**** Trecho
Nessas rixas e parlendas, há o envolvimento de H. H. com estrelas de Hollywood. E é aí que a película ganha força. Katharine Hepburn e Ava Gardner são divinamente representadas por Cate Blanchett e Kate Beckinsale, respectivamente. A primeira, ruiva de olhos azuis, vive com ele dias de paixão e amor à toda prova. Casam-se. O tempo, porém, joga contra quando ambos se ignoram pelas exaustivas tarefas profissionais. Isto contribuiu para que ela caísse nos braços do ator Spencer Tracy em 1942 (eles ficariam juntos até a morte dele, em 1967 – o relacionamento de 25 anos se ausentou das páginas dos jornais por causa de um acordo com a imprensa). A sinceridade gelada de Katharine ao revelar o fato ao ainda marido Howard impressiona. Já Ava foi mais severa com o empresário. E a dupla jamais teve alguma coisa. Só “ficaram”. Na época raspando os 20 anos de idade, ela não queria consumar seus sentimentos por ele. Tornaram-se amigos. Muito amigos. Blanchett e Alan Alda (o tal senador corrupto) concorrem ao Oscar de coadjuvantes. DiCaprio mereceu a indicação para ator.
********
— Tarefa —
Redigite o trecho sobre Katharine Hepburn e Ava Gardner no filme, do início ao fim e sem nenhuma alteração. Use somente o trecho acima como fonte.
**** Informações extraídas
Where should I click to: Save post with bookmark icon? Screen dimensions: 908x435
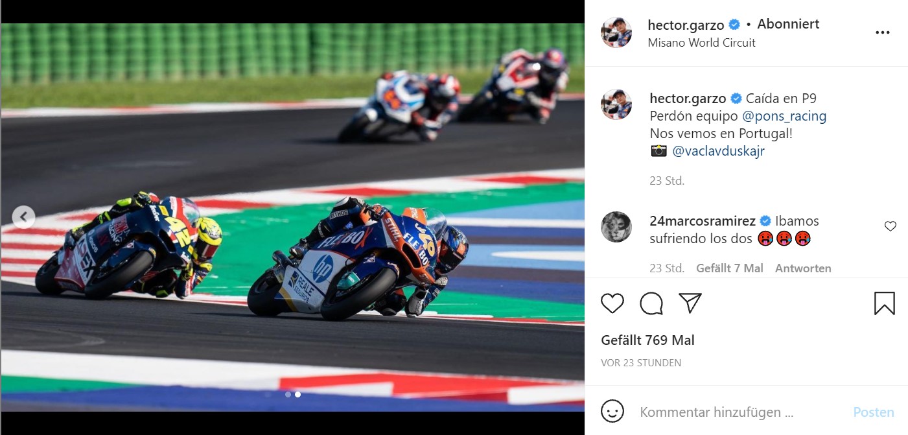pyautogui.click(x=885, y=303)
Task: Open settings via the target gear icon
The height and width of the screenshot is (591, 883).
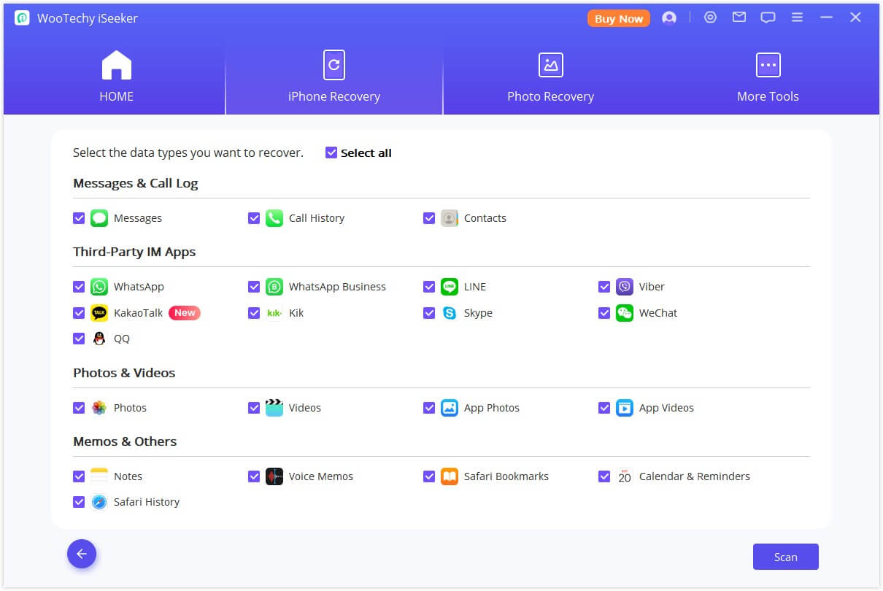Action: 710,18
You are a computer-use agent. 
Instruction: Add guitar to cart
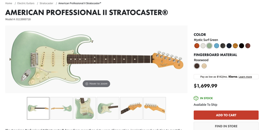point(226,115)
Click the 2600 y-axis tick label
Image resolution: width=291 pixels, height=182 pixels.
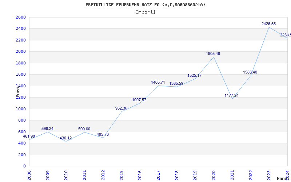click(x=21, y=17)
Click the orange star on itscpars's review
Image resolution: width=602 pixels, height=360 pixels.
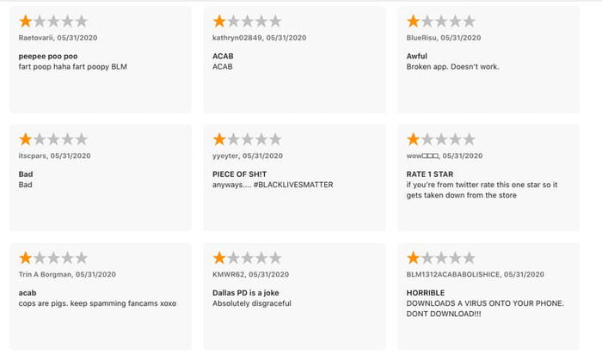click(x=26, y=139)
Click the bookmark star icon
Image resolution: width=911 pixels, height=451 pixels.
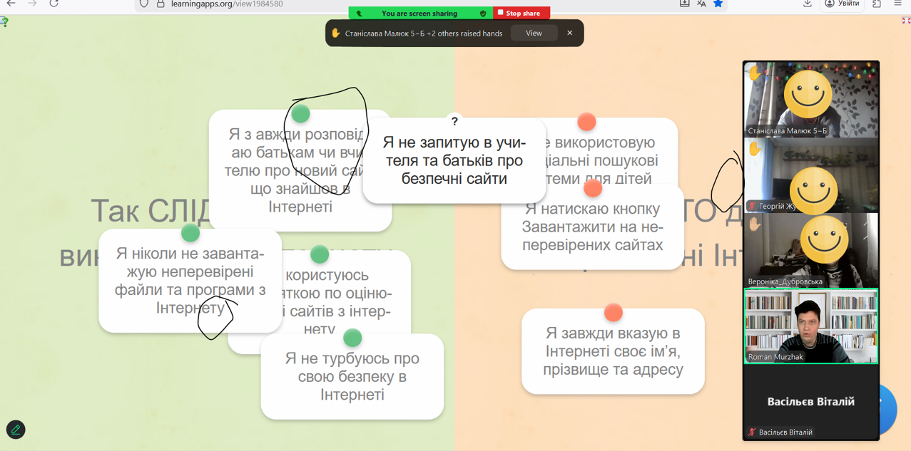click(718, 4)
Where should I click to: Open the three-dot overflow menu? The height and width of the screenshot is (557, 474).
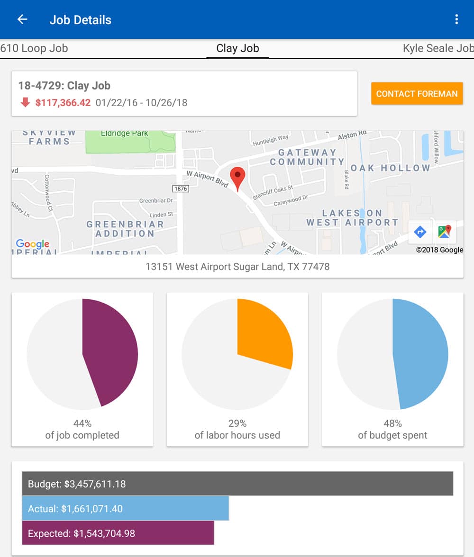coord(456,19)
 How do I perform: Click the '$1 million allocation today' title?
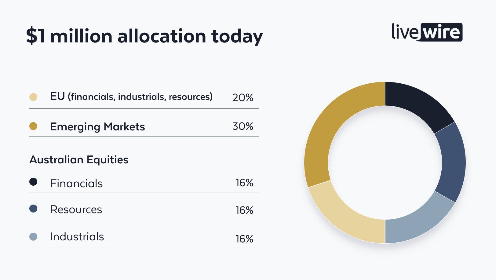(144, 36)
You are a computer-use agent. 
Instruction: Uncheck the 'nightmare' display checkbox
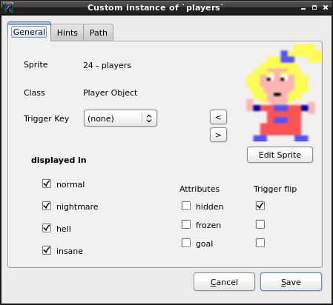click(47, 206)
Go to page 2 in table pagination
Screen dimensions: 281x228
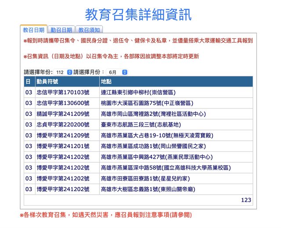[x=246, y=200]
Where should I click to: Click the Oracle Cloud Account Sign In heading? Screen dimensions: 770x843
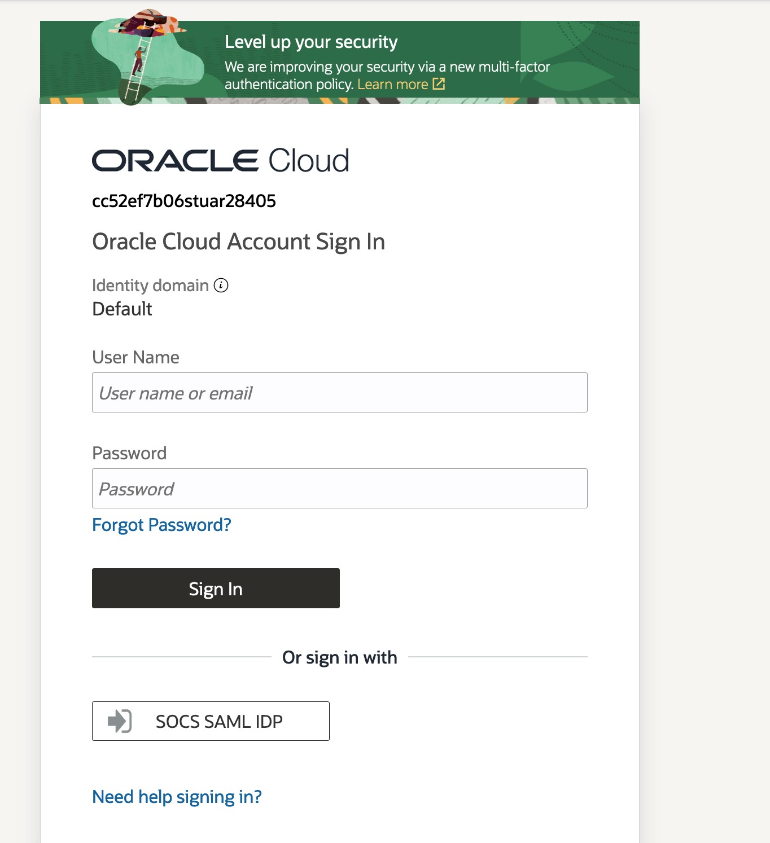238,242
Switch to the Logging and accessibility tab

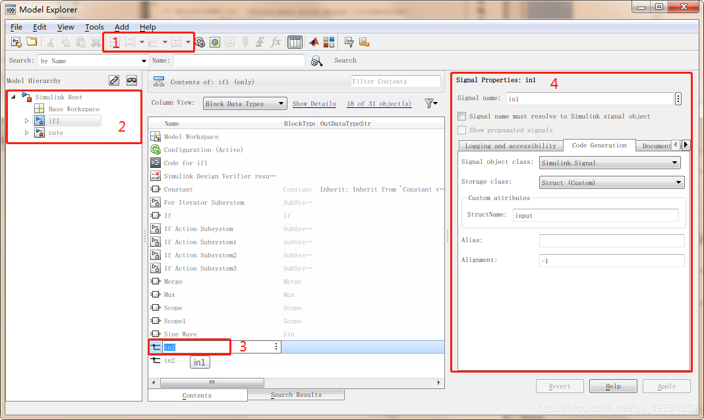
********
— Resposta da tarefa —
Nessas rixas e parlendas, há o envolvimento de H. H. com estrelas de Hollywood. E é aí que a película ganha força. Katharine Hepburn e Ava Gardner são divinamente representadas por Cate Blanchett e Kate Beckinsale, respectivamente. A primeira, ruiva de olhos azuis, vive com ele dias de paixão e amor à toda prova. Casam-se. O tempo, porém, joga contra quando ambos se ignoram pelas exaustivas tarefas profissionais. Isto contribuiu para que ela caísse nos braços do ator Spencer Tracy em 1942 (eles ficariam juntos até a morte dele, em 1967 – o relacionamento de 25 anos se ausentou das páginas dos jornais por causa de um acordo com a imprensa). A sinceridade gelada de Katharine ao revelar o fato ao ainda marido Howard impressiona. Já Ava foi mais severa com o empresário. E a dupla jamais teve alguma coisa. Só “ficaram”. Na época raspando os 20 anos de idade, ela não queria consumar seus sentimentos por ele. Tornaram-se amigos. Muito amigos. Blanchett e Alan Alda (o tal senador corrupto) concorrem ao Oscar de coadjuvantes. DiCaprio mereceu a indicação para ator.